In this thesis, we investigate different order algorithms that can deal with Byzantine attackers.
Firstly, we discuss the robust first order distributed algorithms in distributed network. A commonly used algorithm is distributed gradient descent algorithm. But most existing algorithms assume that there are no attack in the network. However, in practice, there is a risk that the some workers are compromised. We provide a novel first order algorithm that can deal with an arbitrary number of Byzantine attackers. The main idea is to ask the parameter server to randomly select a small clean dataset and compute noisy gradient using this small dataset. This noisy gradient will then be used as a ground truth to filter out information sent by compromised workers. We show that the proposed algorithm converges to the neighborhood of the population minimizer regardless the number of Byzantine attackers. We also proposed an algorithm that deal with arbitrary number of Byzantine attackers when we know the upper number of the Byzantine attackers. We show this algorithm can have a better convergence rate than the former one. We further provide numerical examples to show that the proposed algorithm can benefit from the presence of good workers and achieve better performance than existing algorithms.

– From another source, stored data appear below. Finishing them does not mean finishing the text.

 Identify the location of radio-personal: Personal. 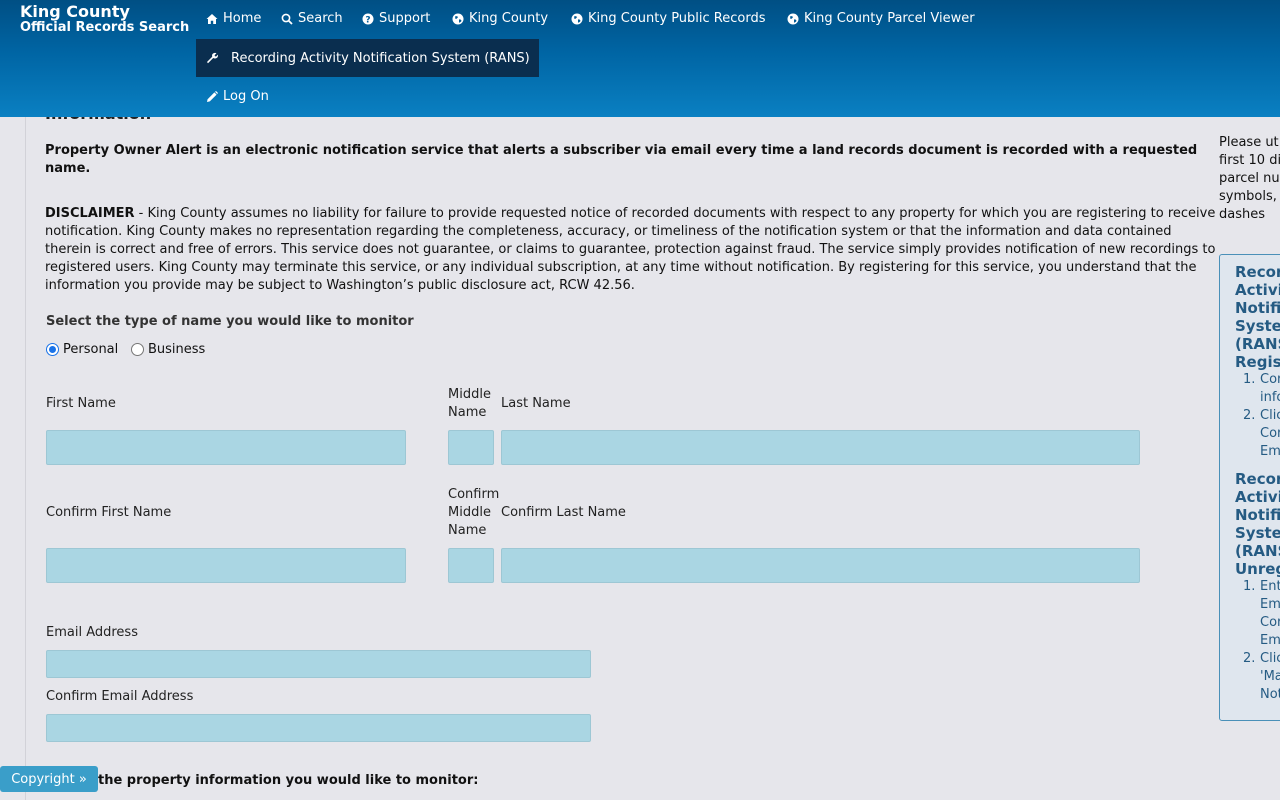
(82, 350).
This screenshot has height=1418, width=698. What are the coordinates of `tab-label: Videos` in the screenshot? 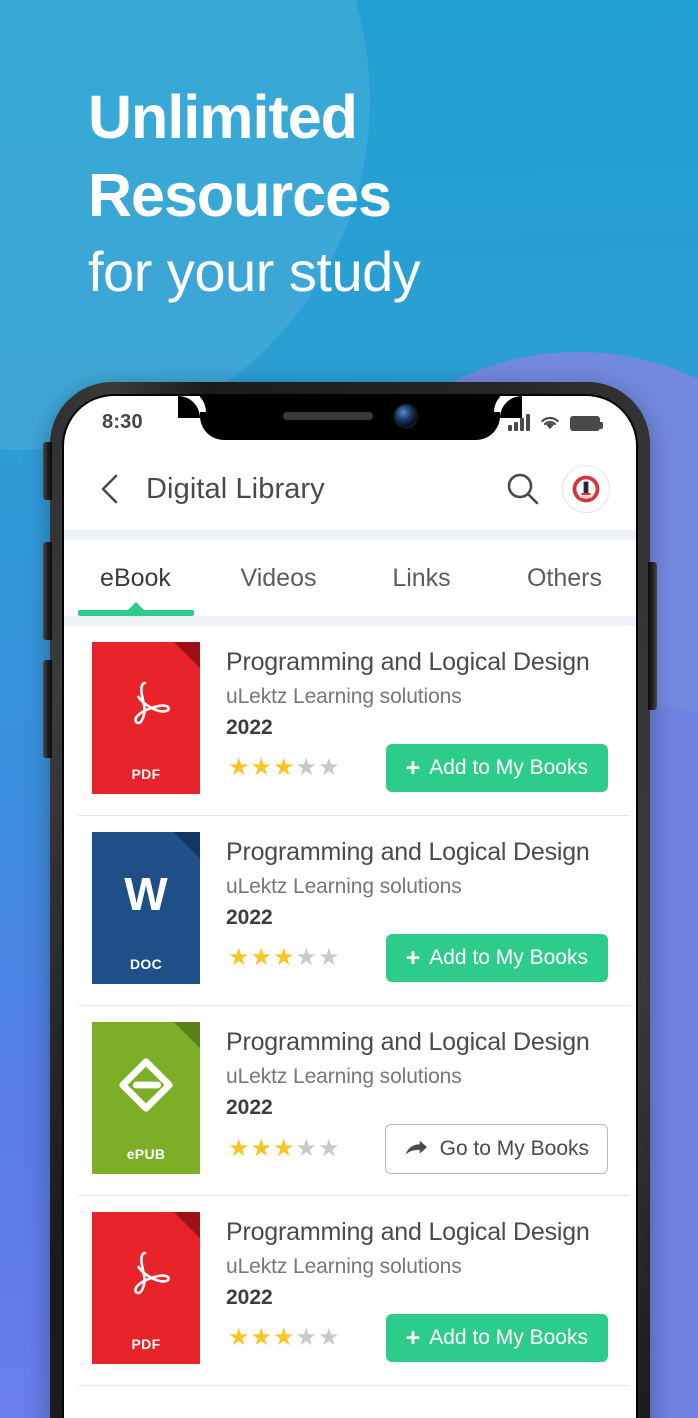 It's located at (278, 578).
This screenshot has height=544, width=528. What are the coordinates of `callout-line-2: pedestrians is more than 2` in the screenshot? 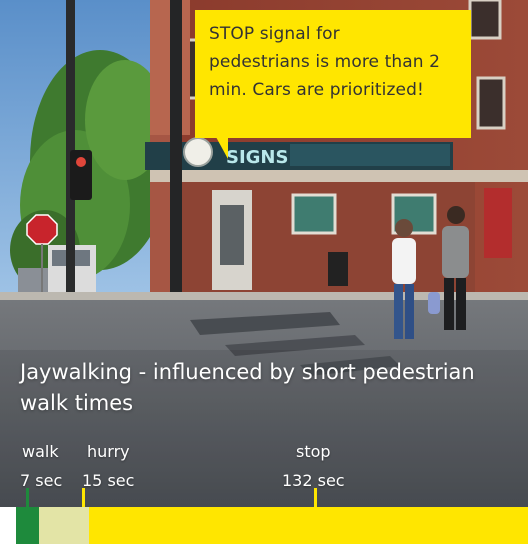 It's located at (325, 62).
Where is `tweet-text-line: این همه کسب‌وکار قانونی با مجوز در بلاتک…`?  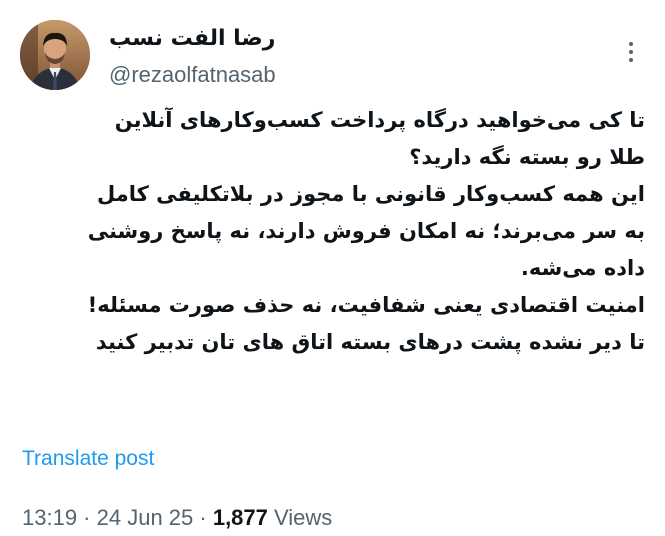 tweet-text-line: این همه کسب‌وکار قانونی با مجوز در بلاتک… is located at coordinates (370, 194).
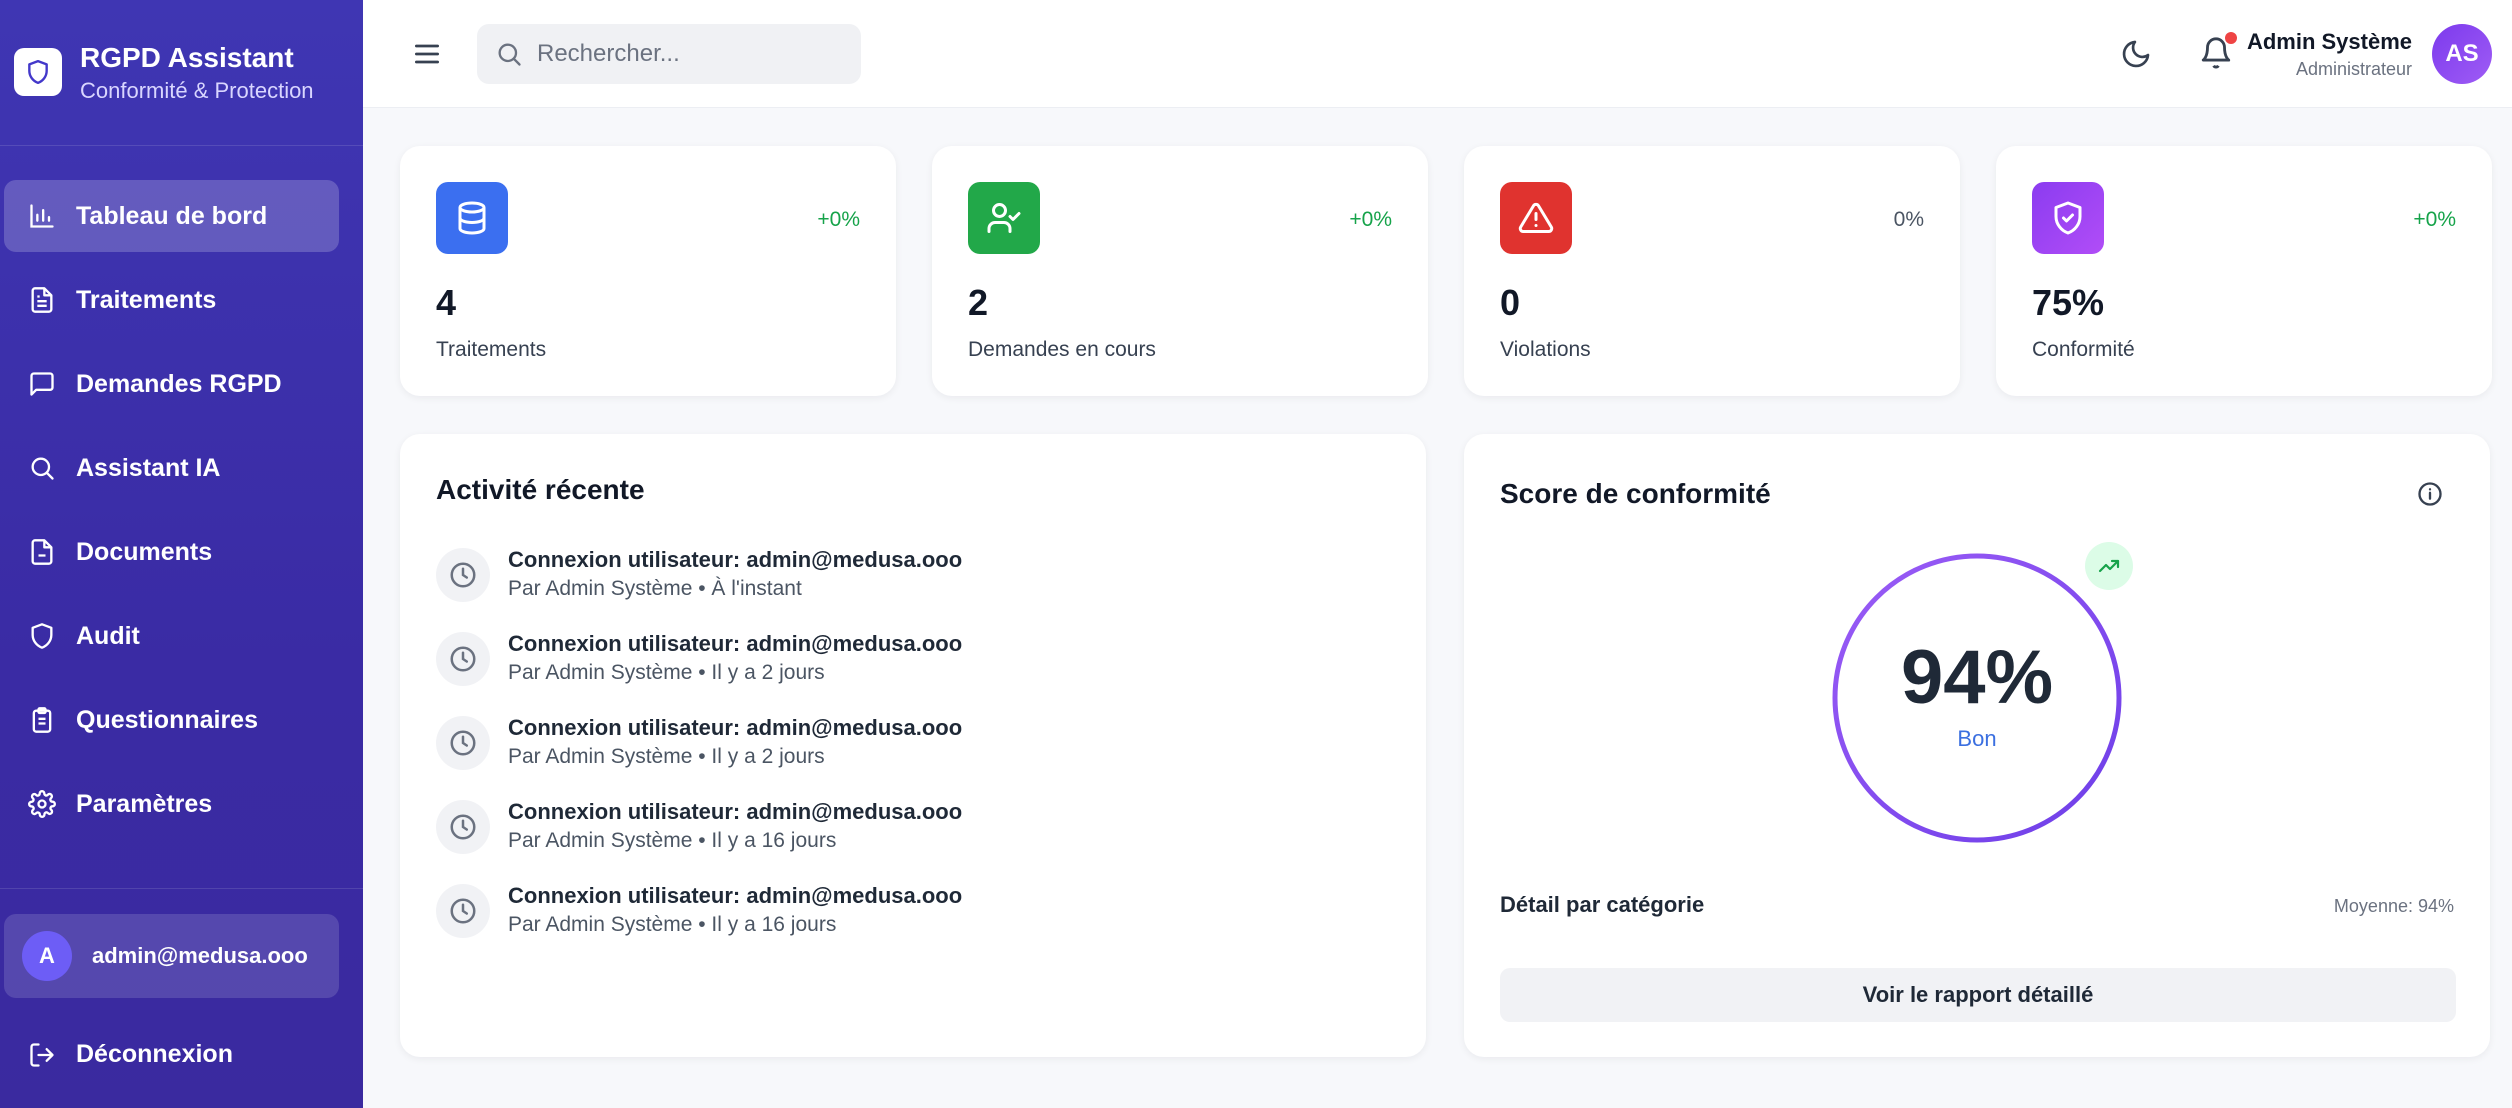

Secondly, we discuss the robust second order distributed algorithms that can deal with Byzantine attackers. We propose two robust second-order algorithms. The main idea of the first algorithm, named median-based approximate Newton's method (MNM), is to ask the parameter server to aggregate gradient information and approximate Newton's direction from all workers by geometric median. We show that MNM can converge when up to half of the workers are Byzantine attackers. To deal with the case with an arbitrary number of attackers, we then propose a comparison-based approximate Newton's method (CNM). The main idea of CNM is to ask the server to randomly select a small clean dataset and compute noisy gradient and Newton's direction using this small dataset. These noisy information will then be used as an approximation of the ground truth to filter out bad information from Byzantine attackers. We show that CNM can converge to the neighborhood of the population minimizer even when more than half of the workers are Byzantine workers. We further provide numerical examples to illustrate the performance of the proposed algorithms.
Finally, we discuss the robust zeroth order distributed algorithm in decentralized distributed network. We propose a zeroth order adversarial robust alternating direction method of multipliers (ZOAR-ADMM) that can deal with Byzantine attackers for the zeroth-order methods in a consensus network. The main idea of the algorithm is to ask each worker store a local deviation statistics of distance between neighbor’s model parameter and its own model parameter for every neighbor. These information will then be used to filter out bad model parameter from Byzantine attackers. We show that this algorithm can converge to the sample minimizer and the function can converge to the optimal value. We further provide numerical examples to illustrate the performance of the proposed algorithm.